▸ SOURCE EXCERPT
Here’s what he told far right San Diego editorialist Chris Reed:

It’s full speed ahead for the effort to suspend the job-killing law until unemployment plunges, says the head of the Howard Jarvis Taxpayers Association.

I had Jon Coupal on my KOGO 600 AM show last night and asked him about the gov’s declaration yesterday that AB 32 needs to be phased in carefully with consideration of economic competitiveness issues and in synch with national efforts to fight climate change.

“Too little, too late,” said Jon.

He also predicted that after the Logue/McClintock measure putting AB 32 on hold qualifies for the ballot that Meg Whitman will get aboard.

I hope so. As I wrote earlier this week, her present stand of supporting a one-year suspension is incoherent. She knows it’s bad policy and that it makes far more sense to have a uniform national or international approach on climate change. So why a temporary suspension?

▸ DATA
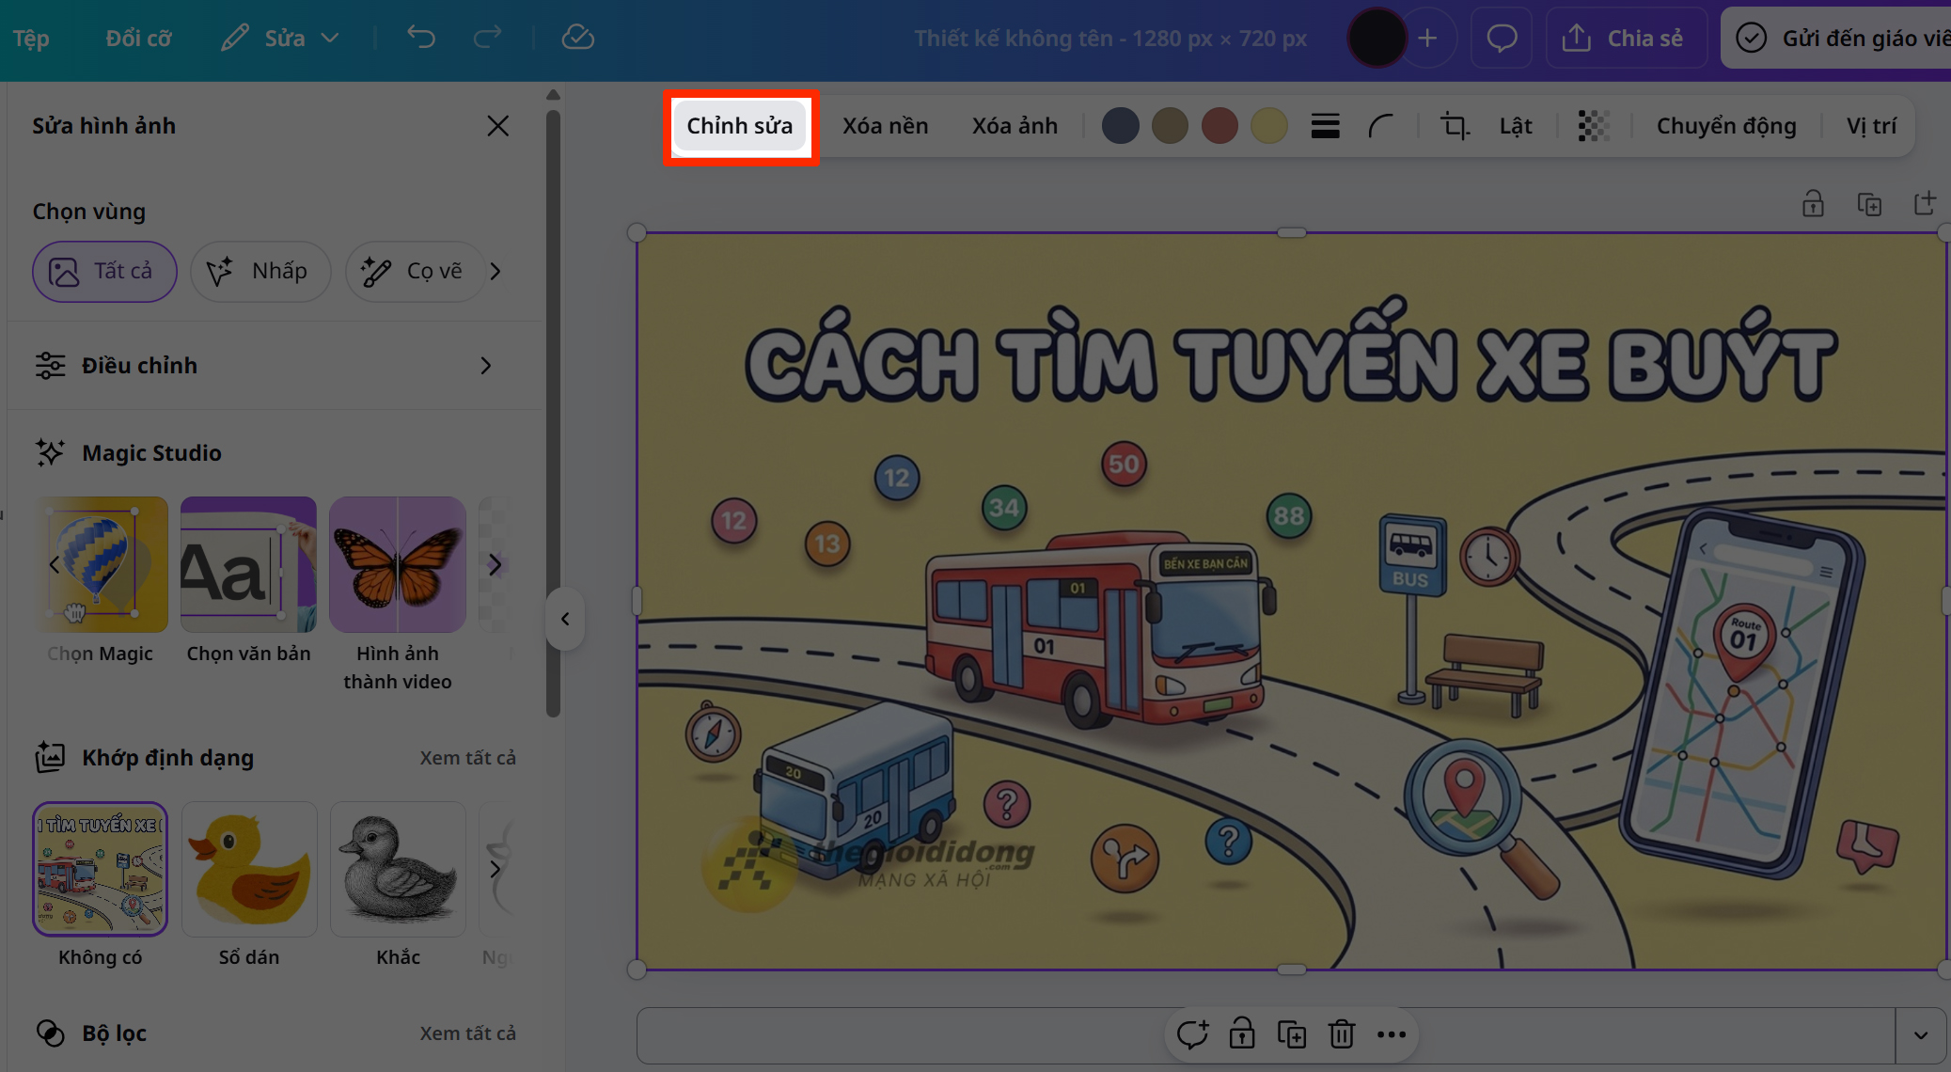1951x1072 pixels.
Task: Apply the Số dán format thumbnail
Action: [x=248, y=869]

▸ WORK TO COMPLETE
(a) From the AB 32 excerpt, return the passage that begins at the words "I had Jon Coupal" and stops after "a temporary suspension?".
(b) Translate this sentence from the AB 32 excerpt into Spanish: "She knows it’s bad policy and that it makes far more sense to have a uniform national or international approach on climate change."
Work from the AB 32 excerpt alone.

▸ THE RESULTS
(a)
I had Jon Coupal on my KOGO 600 AM show last night and asked him about the gov’s declaration yesterday that AB 32 needs to be phased in carefully with consideration of economic competitiveness issues and in synch with national efforts to fight climate change.

“Too little, too late,” said Jon.

He also predicted that after the Logue/McClintock measure putting AB 32 on hold qualifies for the ballot that Meg Whitman will get aboard.

I hope so. As I wrote earlier this week, her present stand of supporting a one-year suspension is incoherent. She knows it’s bad policy and that it makes far more sense to have a uniform national or international approach on climate change. So why a temporary suspension?

(b) Ella sabe que es una mala política y que tiene mucho más sentido adoptar un enfoque nacional o internacional uniforme frente al cambio climático.